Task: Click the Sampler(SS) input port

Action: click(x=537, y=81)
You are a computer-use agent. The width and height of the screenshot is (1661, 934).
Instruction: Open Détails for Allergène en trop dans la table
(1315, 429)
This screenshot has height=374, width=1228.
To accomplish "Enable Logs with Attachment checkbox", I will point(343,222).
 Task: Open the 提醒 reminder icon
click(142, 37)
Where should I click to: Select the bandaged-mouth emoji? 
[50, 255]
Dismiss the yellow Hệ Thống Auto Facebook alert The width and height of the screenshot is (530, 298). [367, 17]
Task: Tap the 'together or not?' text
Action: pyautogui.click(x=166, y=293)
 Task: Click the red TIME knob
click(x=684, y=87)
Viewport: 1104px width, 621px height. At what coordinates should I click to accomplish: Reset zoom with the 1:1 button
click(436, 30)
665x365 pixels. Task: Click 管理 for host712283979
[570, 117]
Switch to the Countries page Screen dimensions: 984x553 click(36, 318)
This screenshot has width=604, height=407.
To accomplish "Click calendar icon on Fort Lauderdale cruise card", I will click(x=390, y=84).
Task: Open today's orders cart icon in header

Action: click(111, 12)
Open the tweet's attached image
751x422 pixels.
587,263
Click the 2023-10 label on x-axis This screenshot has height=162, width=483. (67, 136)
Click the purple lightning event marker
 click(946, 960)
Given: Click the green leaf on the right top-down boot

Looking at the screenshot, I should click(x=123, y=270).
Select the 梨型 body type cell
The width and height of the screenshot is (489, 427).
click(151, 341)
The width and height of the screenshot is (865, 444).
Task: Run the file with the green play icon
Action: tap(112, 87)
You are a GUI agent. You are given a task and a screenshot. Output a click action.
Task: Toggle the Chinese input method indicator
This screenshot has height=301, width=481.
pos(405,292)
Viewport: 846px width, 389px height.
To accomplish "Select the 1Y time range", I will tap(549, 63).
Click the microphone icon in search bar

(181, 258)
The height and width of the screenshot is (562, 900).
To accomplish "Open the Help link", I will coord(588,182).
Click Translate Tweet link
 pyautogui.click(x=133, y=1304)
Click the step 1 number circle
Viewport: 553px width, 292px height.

--------

Problem:
Reproduce verbatim everything from the beginning of the records down to and including the line that contains "click(142, 37)".

Worked answer:
Task: Click the Sampler(SS) input port

Action: click(x=537, y=81)
You are a computer-use agent. The width and height of the screenshot is (1661, 934).
Instruction: Open Détails for Allergène en trop dans la table
(1315, 429)
This screenshot has height=374, width=1228.
To accomplish "Enable Logs with Attachment checkbox", I will point(343,222).
 Task: Open the 提醒 reminder icon
click(142, 37)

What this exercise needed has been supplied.